Task details: Turn the rows from the line with "Viewport: 852px width, 556px height." up to and including the line with "766x595 pixels. At" into a JSON list of strings, one string per line, skipping blank lines. Leave the pictures out of the answer.

Material provided:
===

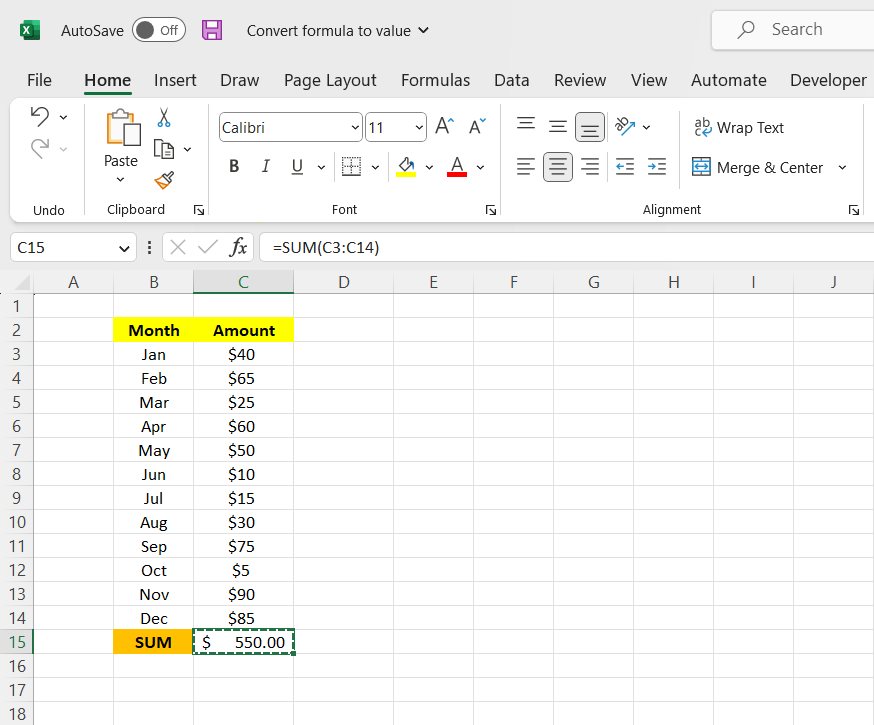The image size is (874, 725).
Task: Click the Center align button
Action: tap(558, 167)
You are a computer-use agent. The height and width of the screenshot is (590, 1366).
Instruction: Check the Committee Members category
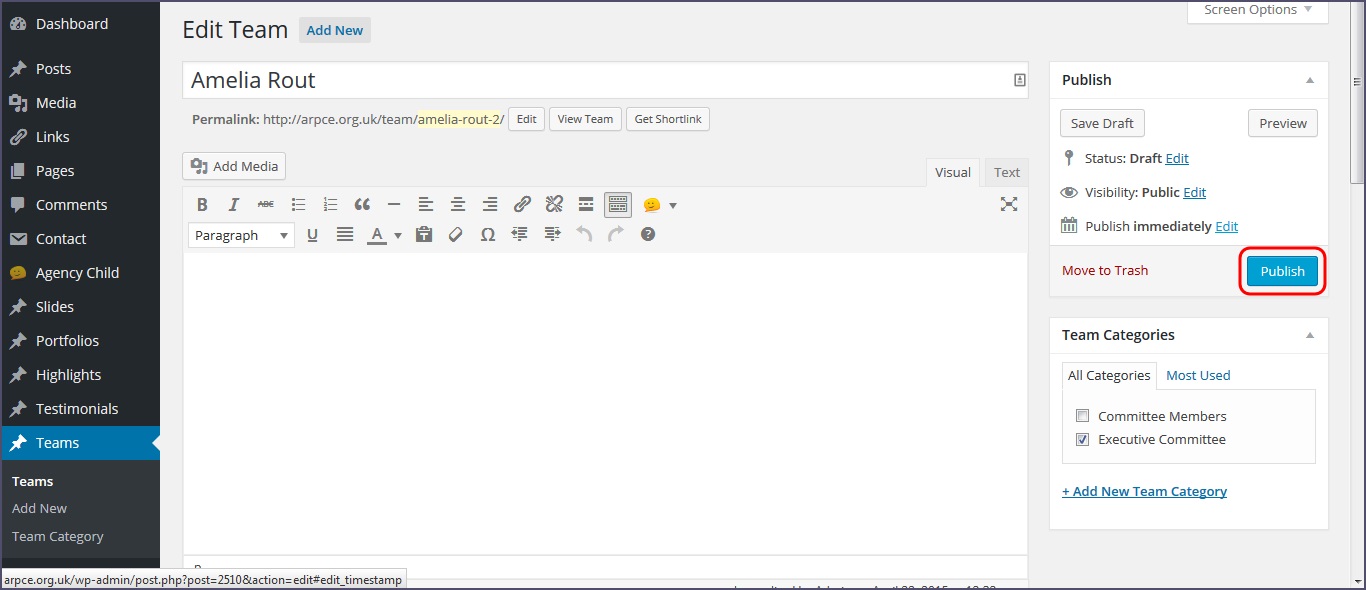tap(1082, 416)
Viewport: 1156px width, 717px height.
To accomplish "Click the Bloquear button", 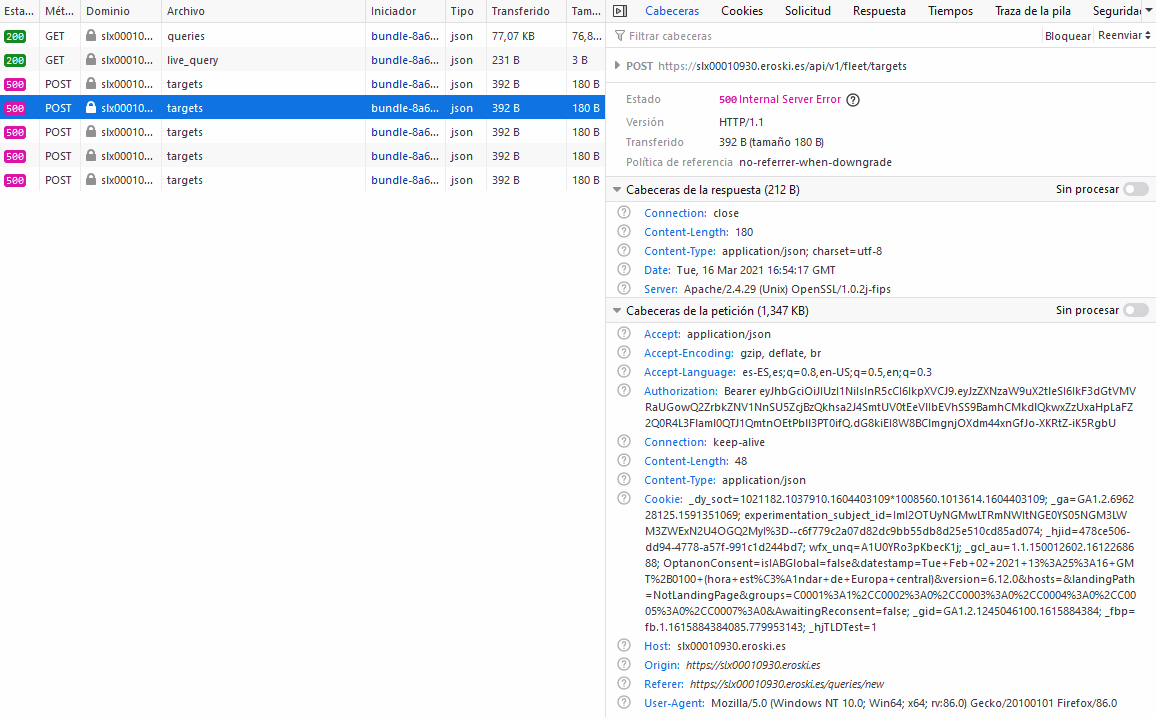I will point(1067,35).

===

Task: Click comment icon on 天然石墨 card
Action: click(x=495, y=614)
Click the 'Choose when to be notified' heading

===

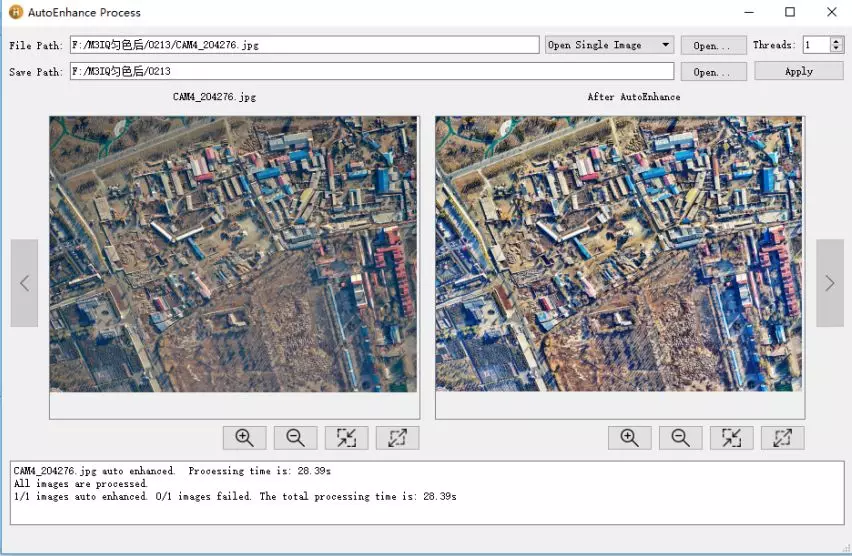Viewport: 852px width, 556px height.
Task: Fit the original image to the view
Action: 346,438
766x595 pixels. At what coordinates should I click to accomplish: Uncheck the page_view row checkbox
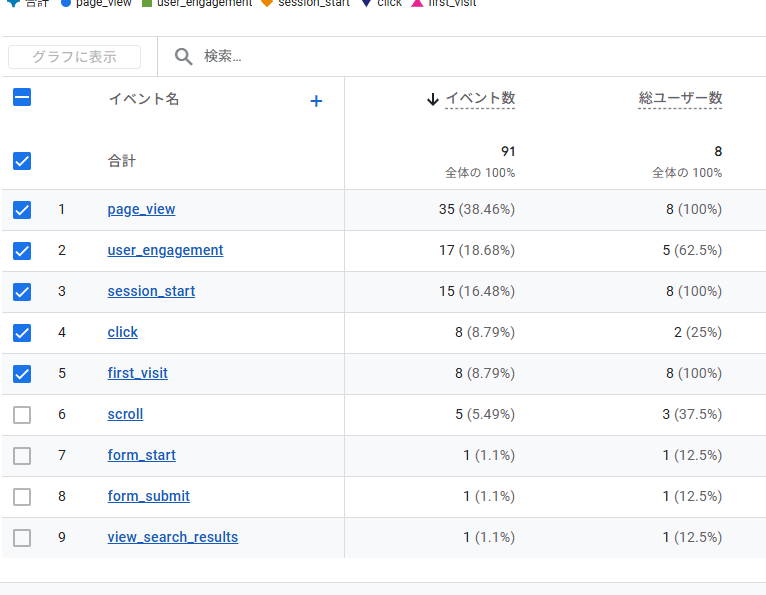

===

Result:
[
  "Viewport: 852px width, 556px height.",
  "Task: Fit the original image to the view",
  "Action: 346,438",
  "766x595 pixels. At what coordinates should I click to accomplish: Uncheck the page_view row checkbox"
]